MicroED data collection and processing
Grids were loaded from the FIB/SEM to an FEI Talos Artica operating at liquid nitrogen temperatures. Lamellae were identified in low magnification imaging using the low-dose control at a typical magnification of 100× LM mode with a spot size 11. After identification of lamellae, continuous rotation MicroED data was collected as previously described1,12,17. Briefly, a selected area aperture was used to minimize background noise, and the stage was rotated at a constant rate of 0.30 degrees per second while a parallel beam of electrons scattered from the sample.
Data was converted from FEI’s SER format to SMV using in-house developed software available from https://cryoem.ucla.edu/downloads/snapshots. SMV images were indexed and integrated with XDS18; scaling and merging was performed using XSCALE19. The merged dataset was phased by molecular replacement in Phaser20 with 5i9s as the search model9, resulting in a final TFZ score >33 and LLG >1000. The structure was refined with phenix.refine using electron scattering factors to a final Rwork/Rfree of 23/28% at a resolution of 2.75Å21.
Statistics
Number values used to calculate the statistics in Table 1 were given by the total number of reflections and the number of unique reflections. No other statistical tests were used within the manuscript.
Software
Figures were generated using PyMol (Schrodinger LLC) and ImageJ (NIH), and assembled in PowerPoint (Microsoft).

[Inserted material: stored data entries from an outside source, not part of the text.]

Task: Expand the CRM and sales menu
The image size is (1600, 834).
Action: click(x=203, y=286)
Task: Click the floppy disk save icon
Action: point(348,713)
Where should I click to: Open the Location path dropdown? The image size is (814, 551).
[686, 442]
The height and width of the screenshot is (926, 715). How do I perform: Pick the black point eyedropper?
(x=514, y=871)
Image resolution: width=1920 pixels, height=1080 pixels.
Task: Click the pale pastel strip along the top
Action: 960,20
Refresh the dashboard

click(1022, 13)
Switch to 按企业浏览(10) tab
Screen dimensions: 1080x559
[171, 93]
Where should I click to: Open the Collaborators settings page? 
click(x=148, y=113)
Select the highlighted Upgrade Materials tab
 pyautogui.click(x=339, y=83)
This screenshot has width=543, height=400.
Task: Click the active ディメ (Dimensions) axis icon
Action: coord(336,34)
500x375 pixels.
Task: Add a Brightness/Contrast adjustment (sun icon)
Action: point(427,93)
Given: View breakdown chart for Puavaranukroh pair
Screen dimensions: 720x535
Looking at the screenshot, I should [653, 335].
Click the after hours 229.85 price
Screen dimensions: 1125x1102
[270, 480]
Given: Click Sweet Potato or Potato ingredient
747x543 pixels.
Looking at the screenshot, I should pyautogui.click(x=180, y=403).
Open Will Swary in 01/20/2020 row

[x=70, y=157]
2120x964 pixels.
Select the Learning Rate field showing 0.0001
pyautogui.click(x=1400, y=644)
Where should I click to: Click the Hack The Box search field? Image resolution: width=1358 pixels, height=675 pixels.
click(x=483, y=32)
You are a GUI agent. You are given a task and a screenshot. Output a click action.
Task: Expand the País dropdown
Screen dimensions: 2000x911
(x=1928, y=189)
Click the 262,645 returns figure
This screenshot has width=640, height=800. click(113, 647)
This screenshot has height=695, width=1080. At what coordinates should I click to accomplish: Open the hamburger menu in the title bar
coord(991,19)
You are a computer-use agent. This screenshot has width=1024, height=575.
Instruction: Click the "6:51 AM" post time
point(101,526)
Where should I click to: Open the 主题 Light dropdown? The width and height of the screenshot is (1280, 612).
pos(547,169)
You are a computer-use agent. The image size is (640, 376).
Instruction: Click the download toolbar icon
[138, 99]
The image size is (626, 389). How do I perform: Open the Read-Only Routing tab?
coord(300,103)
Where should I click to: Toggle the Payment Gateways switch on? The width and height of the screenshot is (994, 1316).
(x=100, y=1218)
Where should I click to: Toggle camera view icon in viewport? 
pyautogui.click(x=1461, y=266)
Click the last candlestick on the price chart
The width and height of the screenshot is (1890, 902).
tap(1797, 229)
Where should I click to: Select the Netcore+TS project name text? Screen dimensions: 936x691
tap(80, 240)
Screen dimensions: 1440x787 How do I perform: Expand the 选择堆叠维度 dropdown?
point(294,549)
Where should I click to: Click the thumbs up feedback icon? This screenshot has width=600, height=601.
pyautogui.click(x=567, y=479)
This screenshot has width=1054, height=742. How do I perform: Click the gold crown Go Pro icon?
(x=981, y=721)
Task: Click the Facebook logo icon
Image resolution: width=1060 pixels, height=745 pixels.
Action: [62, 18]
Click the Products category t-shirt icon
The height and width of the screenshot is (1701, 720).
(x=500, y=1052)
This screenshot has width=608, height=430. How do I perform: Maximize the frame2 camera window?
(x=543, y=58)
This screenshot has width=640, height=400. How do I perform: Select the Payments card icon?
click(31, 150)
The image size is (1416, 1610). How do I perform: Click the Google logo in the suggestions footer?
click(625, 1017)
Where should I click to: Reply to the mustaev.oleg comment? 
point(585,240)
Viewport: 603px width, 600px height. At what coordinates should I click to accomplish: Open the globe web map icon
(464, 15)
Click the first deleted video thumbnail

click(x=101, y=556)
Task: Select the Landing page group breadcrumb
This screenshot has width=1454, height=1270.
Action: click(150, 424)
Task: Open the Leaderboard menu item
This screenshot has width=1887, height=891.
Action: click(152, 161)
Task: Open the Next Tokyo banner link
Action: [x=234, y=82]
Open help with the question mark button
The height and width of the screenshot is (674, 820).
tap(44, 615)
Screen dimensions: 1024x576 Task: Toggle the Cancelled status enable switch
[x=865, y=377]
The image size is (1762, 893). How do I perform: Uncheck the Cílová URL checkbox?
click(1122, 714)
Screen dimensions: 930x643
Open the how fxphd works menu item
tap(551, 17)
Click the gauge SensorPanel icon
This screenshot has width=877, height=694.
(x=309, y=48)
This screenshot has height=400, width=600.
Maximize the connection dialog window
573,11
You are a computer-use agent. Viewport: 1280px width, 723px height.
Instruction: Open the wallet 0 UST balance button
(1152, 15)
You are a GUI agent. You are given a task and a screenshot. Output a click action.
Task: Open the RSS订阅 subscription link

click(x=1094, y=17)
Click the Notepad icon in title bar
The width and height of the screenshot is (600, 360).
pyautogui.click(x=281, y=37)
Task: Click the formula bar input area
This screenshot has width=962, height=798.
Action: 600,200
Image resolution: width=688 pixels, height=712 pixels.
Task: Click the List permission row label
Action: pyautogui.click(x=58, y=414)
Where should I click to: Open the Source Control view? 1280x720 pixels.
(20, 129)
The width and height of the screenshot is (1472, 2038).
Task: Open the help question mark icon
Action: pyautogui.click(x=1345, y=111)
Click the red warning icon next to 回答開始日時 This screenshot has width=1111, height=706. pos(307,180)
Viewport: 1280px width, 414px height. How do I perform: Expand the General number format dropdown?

Data Availability Statement
Atomic coordinates and structure factors were deposited to the Protein Data Bank (PDBID here) and the Electron Microscopy Data Bank (EMDB here).
Acknowledgements
The Gonen lab is supported by funds from the Howard Hughes Medical Institute. Work done in the Jensen lab was supported by NIH grant R35 GM122588. We would like to thank Ikaasa Suri for the help with sample preparation.